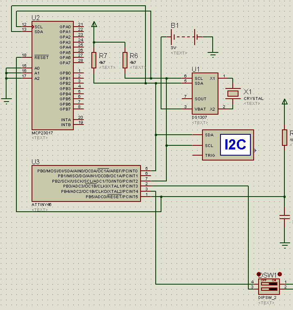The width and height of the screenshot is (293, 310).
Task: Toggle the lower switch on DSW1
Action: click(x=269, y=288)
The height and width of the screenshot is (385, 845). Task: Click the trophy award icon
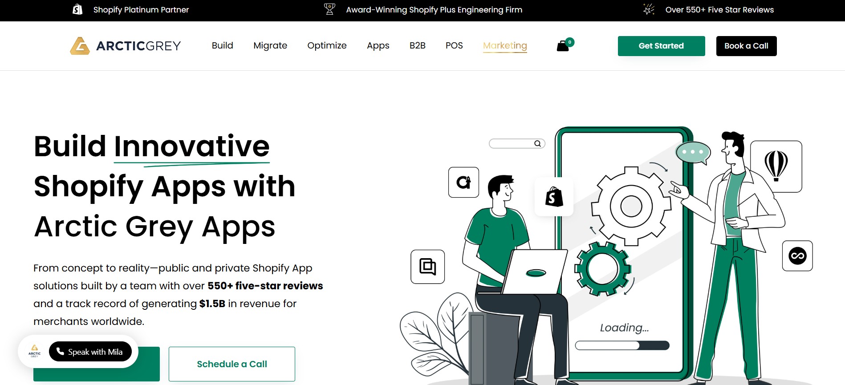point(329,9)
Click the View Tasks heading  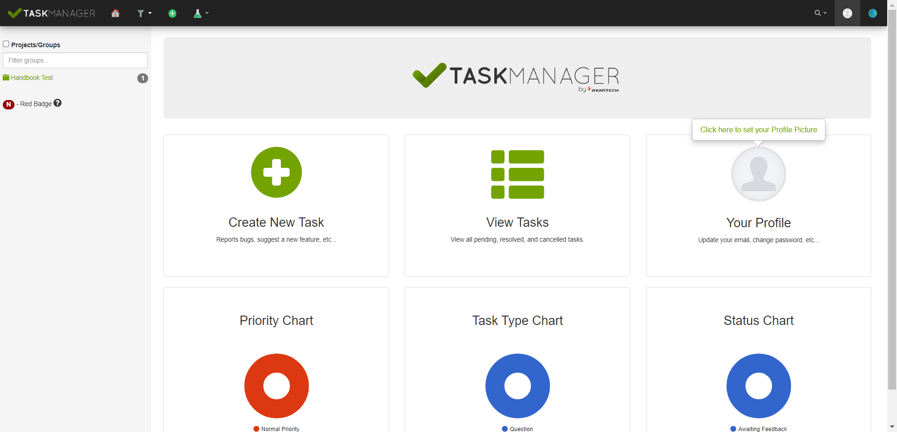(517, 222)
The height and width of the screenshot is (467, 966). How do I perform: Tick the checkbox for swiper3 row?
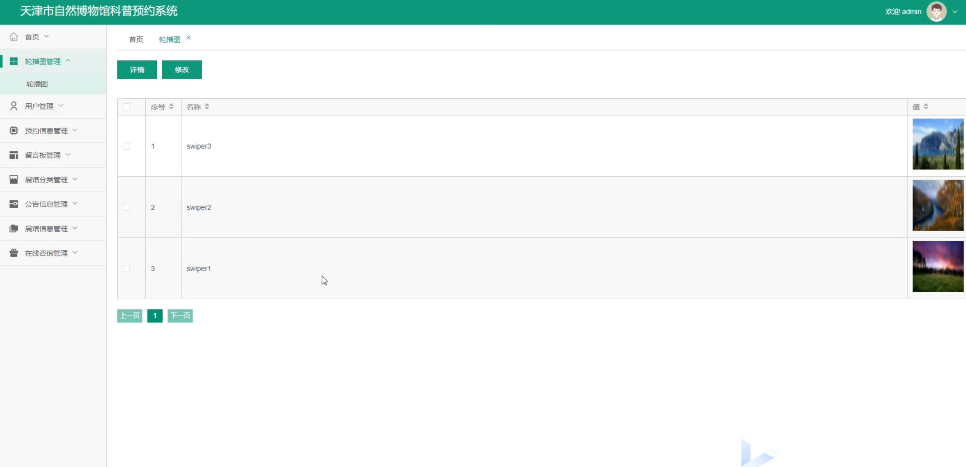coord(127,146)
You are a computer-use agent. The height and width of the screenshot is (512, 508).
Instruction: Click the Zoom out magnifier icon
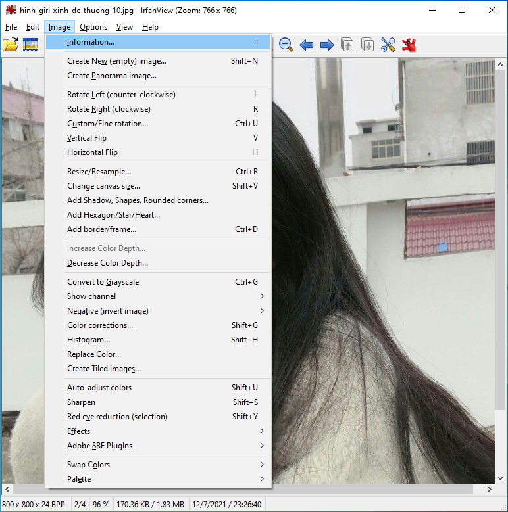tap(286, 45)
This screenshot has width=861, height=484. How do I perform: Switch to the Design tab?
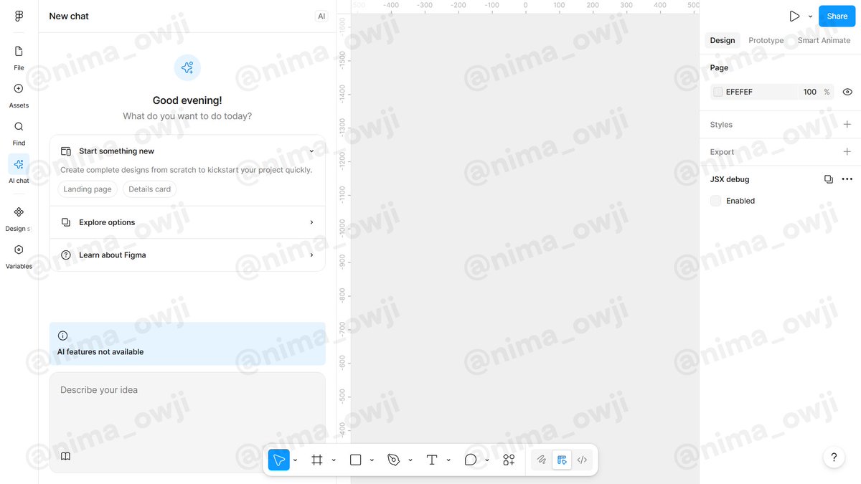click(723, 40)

####

#### EXERCISE INSTRUCTIONS:
Render everything from the line containing "This screenshot has" down to the end of the records as a JSON list of strings, one string per line, with blank lines skipped. Leave the pictures out.

#### RESPONSE FOR THIS EXERCISE:
[
  "This screenshot has width=861, height=484. How do I perform: Switch to the Design tab?",
  "click(723, 40)"
]